The Wild White Man of Badu
- First edition
- Author: Ion Idriess
- Language: English
- Genre: adventure
- Publisher: Angus and Robertson
- Publication date: 1950
- Publication place: Australia
- Pages: 232
- Preceded by: Isles of Despair

= The Wild White Man of Badu =

Book by Ion Idriess

The Wild White Man of Badu is a 1950 novel by Ion Idriess. It was his 33rd book. The novel is allegedly based on a true story.
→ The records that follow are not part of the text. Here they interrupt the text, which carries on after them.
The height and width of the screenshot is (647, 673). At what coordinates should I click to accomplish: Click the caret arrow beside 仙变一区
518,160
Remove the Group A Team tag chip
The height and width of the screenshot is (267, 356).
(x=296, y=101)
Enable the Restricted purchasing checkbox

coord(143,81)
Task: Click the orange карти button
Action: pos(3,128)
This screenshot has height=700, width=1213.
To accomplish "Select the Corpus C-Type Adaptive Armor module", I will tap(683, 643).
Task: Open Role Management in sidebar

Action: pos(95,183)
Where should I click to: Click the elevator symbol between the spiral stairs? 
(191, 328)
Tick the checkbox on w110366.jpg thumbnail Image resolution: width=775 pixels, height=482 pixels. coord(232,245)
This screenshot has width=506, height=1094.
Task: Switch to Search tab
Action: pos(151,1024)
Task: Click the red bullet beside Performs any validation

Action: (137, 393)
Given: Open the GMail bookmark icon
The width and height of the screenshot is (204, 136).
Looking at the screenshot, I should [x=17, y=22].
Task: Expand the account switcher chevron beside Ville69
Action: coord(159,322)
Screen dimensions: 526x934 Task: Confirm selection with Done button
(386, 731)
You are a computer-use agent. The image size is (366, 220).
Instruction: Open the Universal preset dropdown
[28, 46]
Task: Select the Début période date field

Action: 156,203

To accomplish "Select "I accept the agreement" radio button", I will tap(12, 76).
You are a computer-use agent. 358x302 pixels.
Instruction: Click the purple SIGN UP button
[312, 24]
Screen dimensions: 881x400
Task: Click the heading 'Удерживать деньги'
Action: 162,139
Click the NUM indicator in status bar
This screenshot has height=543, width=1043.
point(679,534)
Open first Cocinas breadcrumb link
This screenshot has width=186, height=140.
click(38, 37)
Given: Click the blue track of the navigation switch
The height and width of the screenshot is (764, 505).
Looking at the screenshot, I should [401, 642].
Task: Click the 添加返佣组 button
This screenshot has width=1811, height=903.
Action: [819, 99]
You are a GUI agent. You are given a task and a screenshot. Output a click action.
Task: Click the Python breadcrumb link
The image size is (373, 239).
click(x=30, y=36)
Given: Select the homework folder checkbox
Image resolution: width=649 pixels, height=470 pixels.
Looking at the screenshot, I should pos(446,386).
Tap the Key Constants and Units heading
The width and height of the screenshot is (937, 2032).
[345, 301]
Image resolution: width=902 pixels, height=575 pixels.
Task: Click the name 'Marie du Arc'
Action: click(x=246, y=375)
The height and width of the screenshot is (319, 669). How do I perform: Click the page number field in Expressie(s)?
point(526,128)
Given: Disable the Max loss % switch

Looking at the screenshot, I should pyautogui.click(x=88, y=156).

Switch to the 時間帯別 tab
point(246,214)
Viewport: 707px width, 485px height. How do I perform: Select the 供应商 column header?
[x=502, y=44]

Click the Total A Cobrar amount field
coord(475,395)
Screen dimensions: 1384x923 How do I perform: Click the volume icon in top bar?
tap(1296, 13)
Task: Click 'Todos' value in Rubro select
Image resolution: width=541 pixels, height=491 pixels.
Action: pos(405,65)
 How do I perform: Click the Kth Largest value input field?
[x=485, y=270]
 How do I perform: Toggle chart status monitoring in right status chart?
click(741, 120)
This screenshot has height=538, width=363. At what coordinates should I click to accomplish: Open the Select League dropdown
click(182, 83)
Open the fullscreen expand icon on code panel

Wongai, a convict on Norfolk Island, steals a boat from an American ship with four other convicts. They travels to Badu Island on the Torres Strait, during the course of which Wongai and one convict kill and eat the other three, then Wongai kills the fourth convict. Wongai becomes a chief. He hears about the presence of a white woman on one of the islands, Barbara Thomson, and contemplates kidnapping her. (She was the subject of an earlier Idriess' novel Isles of Despair.) Eventually it is rumoured he is killed.

==Reception==
The Adelaide Advertiser book critic felt the story was "mostly concerned with intertribal fights and massacres, murders and attempted murders, and Wongai's struggles against the wiles of the jealous witch doctors." They argued that at first "the book carries the interest and stirs the imagination, but the powers of the author then seem to falter and the end (there really is no
end) is limping, inconclusive, and disappointing to a degree." The reviewer stated "the book is an
adventure yarn founded on rather slim facts, of almost bloodcurdling intensity."

The Sun thought "Idriess over-writes at times but it does not prevent this book being an exciting adventure."

The Newcastle Morning Herald wrote "Wongai is founded on fact and, with the assistance of Ion Idriess's powerful imagination, he makes a fascinating story. At the end of the book, the white chief, shorn of all his glory, is still alive, and the author gives warning, or hope, depending on the readers' point of view, that there is ample scope for sequel."